En una de las máquinas aún había un esqueleto humano que se mantenía unido mediante tendones secos, cables y los harapos de un hábito negro. Los huesos colgaban del lado de un largo y estilizado tornillo de banco; el brazo de la víctima seguía atrapado en el mecanismo de compresión.
Tocando unos controles largamente dormidos, Duncan abrió el tornillo de banco. Con gran cuidado y respeto, retiró el cuerpo de aquel abrazo metálico y lo dejó sobre el suelo. El cuerpo estaba prácticamente momificado y pesaba muy poco.
Era evidente que se trataba de una prisionera Bene Gesserit, una Reverenda Madre tal vez, de uno de los planetas de la Hermandad que las rameras habían destruido. Se veía que la desafortunada víctima no había tenido una muerte rápida ni sencilla. Mientras miraba aquellos labios endurecidos y ajados, Duncan casi podía oír los insultos que debió de susurrar mientras las Honoradas Matres la torturaban.
Bajo el resplandor de los paneles de luz, Duncan siguió explorando la gran cámara y el laberinto de extrañas máquinas. Cerca de la puerta por donde había entrado encontró un bidón de plaz transparente que permitía ver su espantoso contenido: los cadáveres de otras cuatro mujeres, una encima de otra, como si los hubieran arrojado allí sin miramientos. Asesinadas y desechadas. Todas vestían hábitos negros.
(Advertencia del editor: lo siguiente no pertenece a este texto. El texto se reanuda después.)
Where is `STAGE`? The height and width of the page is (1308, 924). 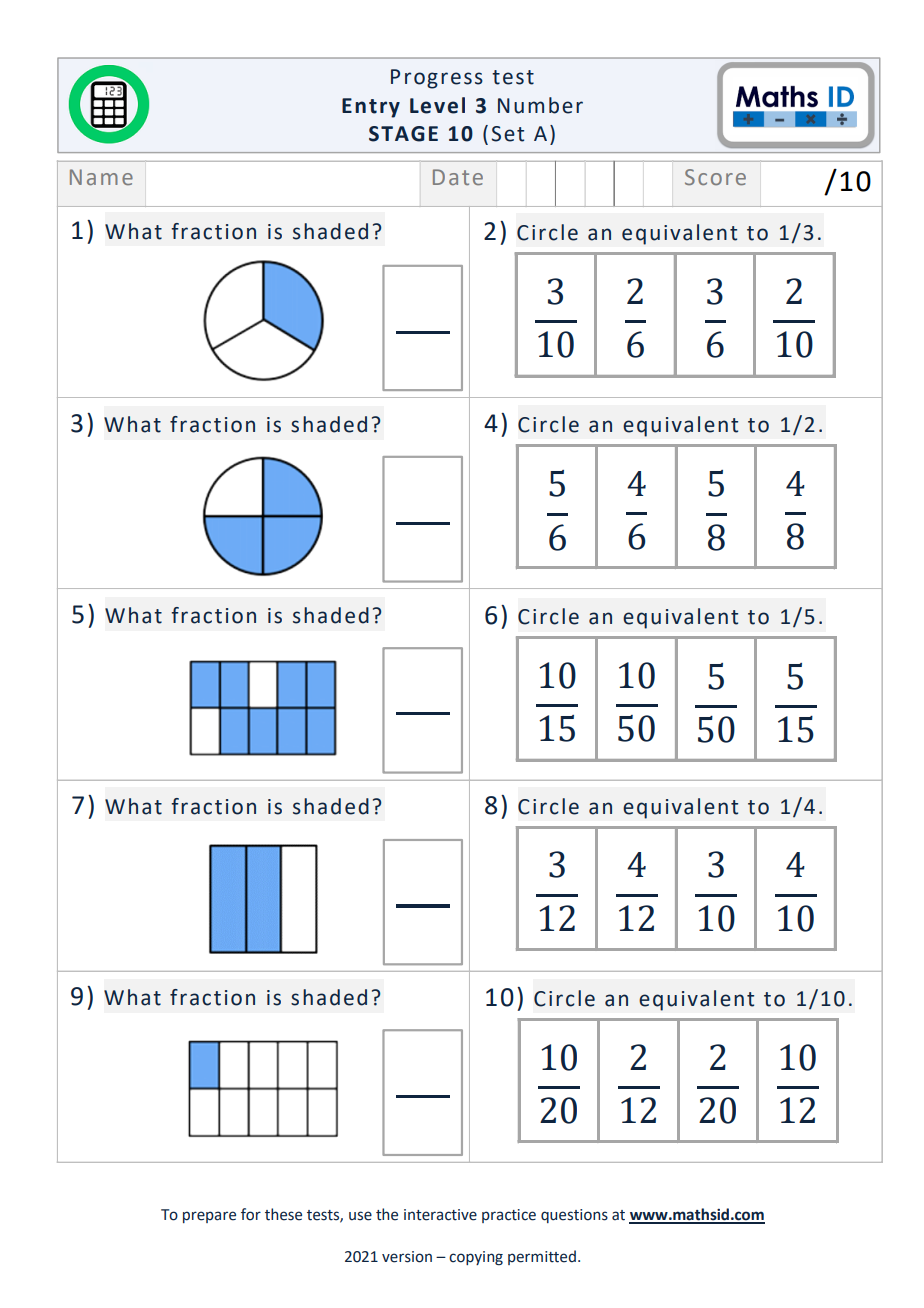
STAGE is located at coordinates (403, 134).
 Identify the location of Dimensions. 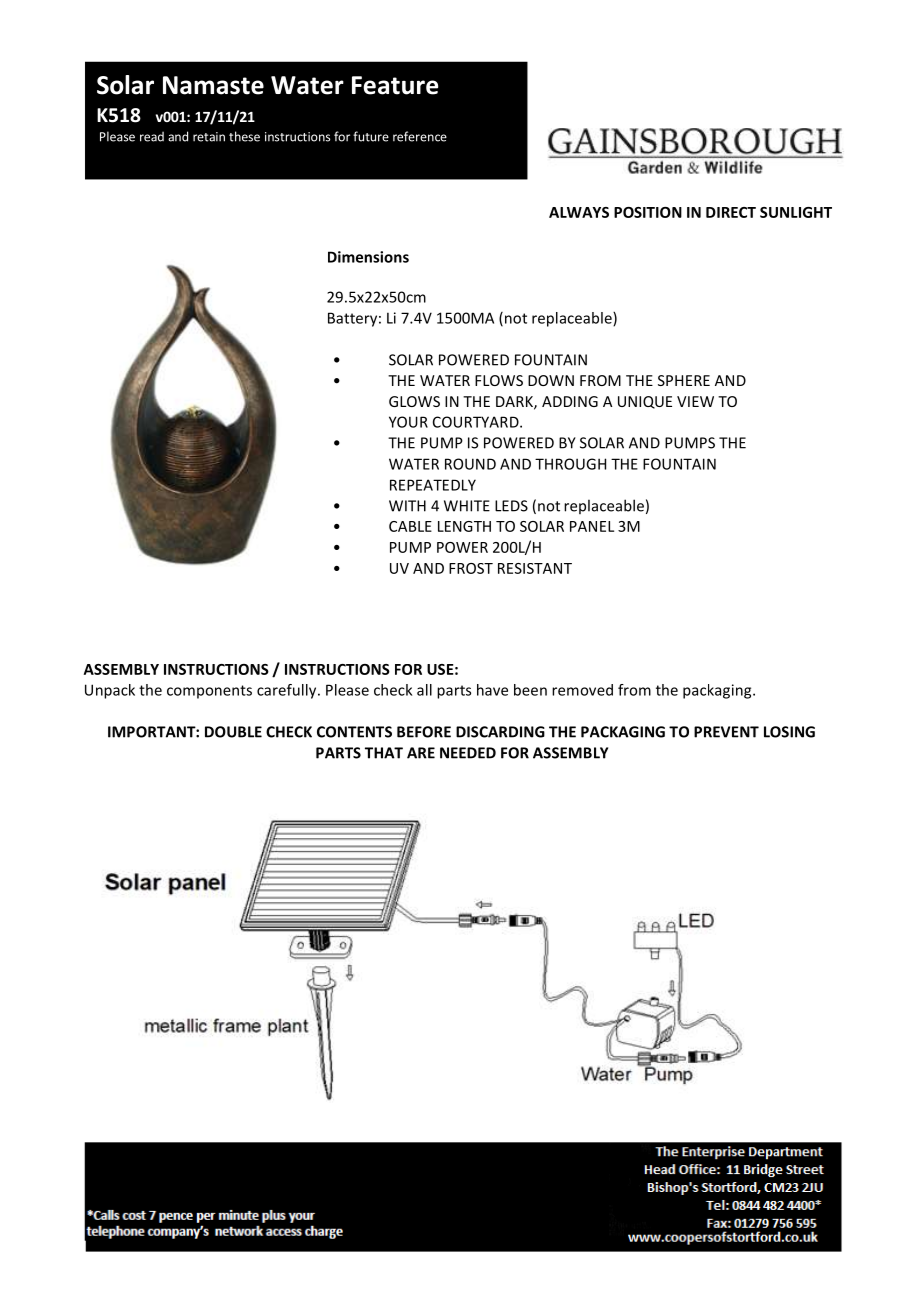
(368, 257).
No importa el sufrimiento que les hubieran infligido, las Honoradas Matres no habrían conseguido la información que querían: la localización de Casa Capitular y la clave para el control corporal de las Bene Gesserit, la capacidad de las Reverendas Madres de manipular su propia química interna. Y por eso, furiosas, llenas de frustración, las rameras las mataron una a una.
Duncan meditó en su descubrimiento en silencio. Las palabras no parecían apropiadas. Lo mejor era que le hablara a Sheeana de aquel lugar. Como Reverenda Madre, ella sabría qué hacer.
Aprende a reconocer a tu enemigo. Podrías ser tú mismo.
M
ADRE
COMANDANTE
M
URBELLA
, archivos de Casa Capitular
Tras la ejecución de la Honorada Matre rebelde, Murbella no tenía prisa por recibir a la delegación de la Cofradía. Antes de permitir que ningún extranjero pasara a la cámara principal de Central quería asegurarse de que se limpiaba cualquier resto del altercado.
Aquellas pequeñas rebeliones eran como conatos de incendio entre la maleza… apenas acababas de apagar uno con los pies y otro aparecía en otro sitio. Mientras no consiguiera que nadie desafiara su autoridad en Casa Capitular, la madre comandante no podría emplearse en su intento por lograr que las células disidentes de Honoradas Matres de otros planetas se aproximaran a la Nueva Hermandad.
Y solo cuando hubiera logrado esto, podrían enfrentarse todas juntas al Enemigo desconocido que había hecho volver a las Honoradas Matres desde los confines de la Dispersión. Para superar esta amenaza, necesitaba a la Cofradía Espacial, que había demostrado sobradamente su falta de motivación. Pero ella cambiaría eso.